* **O QUE SE PEDE**
Qual programa, segundo o texto sobre blockchain e moda sustentável, usa a Blockchain para transformar a indústria têxtil brasileira?
++++ TRECHO DO TEXTO
Raio-x da roupa: Tecnologia Blockchain valoriza moda sustentável no Brasil

 Por: Lívia Santos de Oliveira

 

Camisas feitas com algodão sustentável aquecem o mercado da moda — Foto: Lívia Santos de Oliveira.


O avanço da tecnologia, sobretudo a ascensão e difusão da Internet das Coisas (IoT), está a todo vapor e provando que pode estar nos mais diversos setores para trazer soluções assertivas e inovadoras. Um sistema seguro, ágil e preciso nas informações não é só papo de futuro, mas sim o aqui e agora, através da Blockchain. E é utilizando-se dessa rede que o programa Algodão Brasileiro Responsável (ABR) transforma a indústria têxtil brasileira. 

A Blockchain, tecnologia base das criptomoedas, é uma cadeia de dados descentralizados e imutáveis, majoritariamente usada para trocas de informações entre computadores de maneira sincronizada e transparente. Ademais, é considerada a maior revolução tecnológica desde a criação da internet, em 1969. No Brasil, diversas entidades e associações já utilizam a rede para controlar e registrar dados, além de realizar rastreamento de informações e atividades.
++++++++
++++ TRECHOS DOS REGISTROS
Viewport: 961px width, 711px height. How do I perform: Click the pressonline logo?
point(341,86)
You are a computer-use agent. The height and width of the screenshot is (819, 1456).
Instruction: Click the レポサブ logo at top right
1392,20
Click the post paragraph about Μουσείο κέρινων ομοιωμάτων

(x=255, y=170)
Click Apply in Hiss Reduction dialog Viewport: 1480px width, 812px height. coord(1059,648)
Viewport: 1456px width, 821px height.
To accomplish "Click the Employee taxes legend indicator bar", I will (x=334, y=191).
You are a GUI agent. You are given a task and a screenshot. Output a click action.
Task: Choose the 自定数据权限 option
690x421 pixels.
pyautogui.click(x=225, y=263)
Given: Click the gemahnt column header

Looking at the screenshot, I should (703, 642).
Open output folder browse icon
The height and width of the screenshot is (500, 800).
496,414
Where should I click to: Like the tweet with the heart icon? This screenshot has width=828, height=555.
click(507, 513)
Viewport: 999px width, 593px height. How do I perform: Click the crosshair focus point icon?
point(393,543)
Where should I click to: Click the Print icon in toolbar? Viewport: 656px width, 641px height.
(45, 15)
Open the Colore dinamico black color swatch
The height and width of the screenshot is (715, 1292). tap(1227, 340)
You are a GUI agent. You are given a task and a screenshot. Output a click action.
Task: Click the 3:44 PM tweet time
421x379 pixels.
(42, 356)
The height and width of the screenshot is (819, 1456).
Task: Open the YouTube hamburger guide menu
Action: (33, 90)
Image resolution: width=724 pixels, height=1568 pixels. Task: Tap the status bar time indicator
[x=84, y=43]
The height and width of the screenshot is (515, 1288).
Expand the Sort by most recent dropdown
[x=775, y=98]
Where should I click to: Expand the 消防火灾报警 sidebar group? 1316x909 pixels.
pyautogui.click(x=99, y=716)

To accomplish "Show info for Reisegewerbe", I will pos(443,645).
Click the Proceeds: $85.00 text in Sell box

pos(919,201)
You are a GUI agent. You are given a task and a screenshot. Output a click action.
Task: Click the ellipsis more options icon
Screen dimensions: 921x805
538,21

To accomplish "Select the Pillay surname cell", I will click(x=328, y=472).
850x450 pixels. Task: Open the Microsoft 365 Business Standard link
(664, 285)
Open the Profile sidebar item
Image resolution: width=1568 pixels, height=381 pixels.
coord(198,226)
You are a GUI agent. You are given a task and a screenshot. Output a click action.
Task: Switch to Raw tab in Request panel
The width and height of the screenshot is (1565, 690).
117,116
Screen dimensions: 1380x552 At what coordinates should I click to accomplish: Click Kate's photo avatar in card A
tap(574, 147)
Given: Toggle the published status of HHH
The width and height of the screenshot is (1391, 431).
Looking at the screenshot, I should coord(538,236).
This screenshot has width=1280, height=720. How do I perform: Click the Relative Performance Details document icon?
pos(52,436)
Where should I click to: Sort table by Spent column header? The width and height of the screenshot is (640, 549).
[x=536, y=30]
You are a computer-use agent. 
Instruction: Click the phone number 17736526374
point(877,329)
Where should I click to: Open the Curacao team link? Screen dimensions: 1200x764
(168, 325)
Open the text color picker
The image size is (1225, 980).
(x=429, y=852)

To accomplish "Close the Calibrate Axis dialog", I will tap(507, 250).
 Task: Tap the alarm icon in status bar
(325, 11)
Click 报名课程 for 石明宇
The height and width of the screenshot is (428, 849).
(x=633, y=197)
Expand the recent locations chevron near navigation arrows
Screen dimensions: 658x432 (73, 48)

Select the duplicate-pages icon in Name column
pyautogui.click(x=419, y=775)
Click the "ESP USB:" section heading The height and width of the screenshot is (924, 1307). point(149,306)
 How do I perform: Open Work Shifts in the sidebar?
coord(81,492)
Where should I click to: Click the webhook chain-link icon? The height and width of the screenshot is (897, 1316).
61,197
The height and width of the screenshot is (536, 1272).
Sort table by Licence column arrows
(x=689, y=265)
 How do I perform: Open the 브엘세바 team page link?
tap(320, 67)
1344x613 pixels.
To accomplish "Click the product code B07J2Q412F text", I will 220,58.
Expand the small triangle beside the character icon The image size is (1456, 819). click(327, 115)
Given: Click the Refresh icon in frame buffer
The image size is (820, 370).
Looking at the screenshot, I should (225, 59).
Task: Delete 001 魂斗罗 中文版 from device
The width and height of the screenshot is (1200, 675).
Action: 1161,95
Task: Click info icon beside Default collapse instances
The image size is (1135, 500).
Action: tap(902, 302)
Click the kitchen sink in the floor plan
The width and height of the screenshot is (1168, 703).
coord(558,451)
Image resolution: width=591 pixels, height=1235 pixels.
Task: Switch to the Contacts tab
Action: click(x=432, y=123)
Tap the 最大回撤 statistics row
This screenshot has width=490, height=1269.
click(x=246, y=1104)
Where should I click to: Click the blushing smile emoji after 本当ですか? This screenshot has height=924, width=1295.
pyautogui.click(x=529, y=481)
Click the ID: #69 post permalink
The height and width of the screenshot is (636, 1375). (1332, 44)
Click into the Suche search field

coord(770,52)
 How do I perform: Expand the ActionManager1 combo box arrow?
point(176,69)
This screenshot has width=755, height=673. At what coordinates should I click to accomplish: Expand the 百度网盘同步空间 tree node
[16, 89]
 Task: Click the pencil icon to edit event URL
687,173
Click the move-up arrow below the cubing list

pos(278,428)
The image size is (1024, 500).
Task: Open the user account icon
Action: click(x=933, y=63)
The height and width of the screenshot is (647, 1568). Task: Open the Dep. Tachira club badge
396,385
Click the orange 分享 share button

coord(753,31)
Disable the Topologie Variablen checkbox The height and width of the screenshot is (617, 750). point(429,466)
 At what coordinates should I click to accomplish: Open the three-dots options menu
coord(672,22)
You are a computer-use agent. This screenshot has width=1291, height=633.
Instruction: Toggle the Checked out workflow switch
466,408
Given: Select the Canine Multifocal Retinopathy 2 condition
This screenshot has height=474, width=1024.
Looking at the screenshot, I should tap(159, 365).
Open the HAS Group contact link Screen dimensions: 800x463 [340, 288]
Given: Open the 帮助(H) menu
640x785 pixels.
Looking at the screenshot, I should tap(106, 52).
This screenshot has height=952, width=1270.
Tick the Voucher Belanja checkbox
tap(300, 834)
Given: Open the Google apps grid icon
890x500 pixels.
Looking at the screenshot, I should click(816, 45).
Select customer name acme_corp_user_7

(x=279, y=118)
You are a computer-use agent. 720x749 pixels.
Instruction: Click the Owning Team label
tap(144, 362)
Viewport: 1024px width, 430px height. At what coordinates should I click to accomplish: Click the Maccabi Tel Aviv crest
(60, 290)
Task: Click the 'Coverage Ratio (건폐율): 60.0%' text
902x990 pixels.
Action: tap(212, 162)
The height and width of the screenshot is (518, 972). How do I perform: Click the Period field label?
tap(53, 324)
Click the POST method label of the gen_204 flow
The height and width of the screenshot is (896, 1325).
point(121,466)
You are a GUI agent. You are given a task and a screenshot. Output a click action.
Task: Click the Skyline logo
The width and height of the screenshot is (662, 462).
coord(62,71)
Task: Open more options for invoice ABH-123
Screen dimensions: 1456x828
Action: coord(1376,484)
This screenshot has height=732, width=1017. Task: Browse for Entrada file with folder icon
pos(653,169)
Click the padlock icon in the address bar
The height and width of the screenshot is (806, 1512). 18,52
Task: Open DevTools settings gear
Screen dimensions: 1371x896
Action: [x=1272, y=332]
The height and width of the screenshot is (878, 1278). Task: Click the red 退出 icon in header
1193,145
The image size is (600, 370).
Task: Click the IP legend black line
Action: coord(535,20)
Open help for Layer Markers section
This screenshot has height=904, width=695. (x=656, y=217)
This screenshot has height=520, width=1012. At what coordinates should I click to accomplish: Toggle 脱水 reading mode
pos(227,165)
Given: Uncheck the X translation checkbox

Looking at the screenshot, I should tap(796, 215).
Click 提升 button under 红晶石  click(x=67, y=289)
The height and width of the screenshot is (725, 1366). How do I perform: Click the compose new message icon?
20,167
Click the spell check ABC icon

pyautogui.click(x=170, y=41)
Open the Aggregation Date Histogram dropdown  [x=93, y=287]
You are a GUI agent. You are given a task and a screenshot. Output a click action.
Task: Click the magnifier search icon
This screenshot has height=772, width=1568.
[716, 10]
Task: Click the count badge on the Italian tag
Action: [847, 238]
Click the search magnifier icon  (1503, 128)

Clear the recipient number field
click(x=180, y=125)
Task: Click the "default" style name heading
++++++++
* **RESPOSTA RESOLVIDA**
O programa Algodão Brasileiro Responsável (ABR).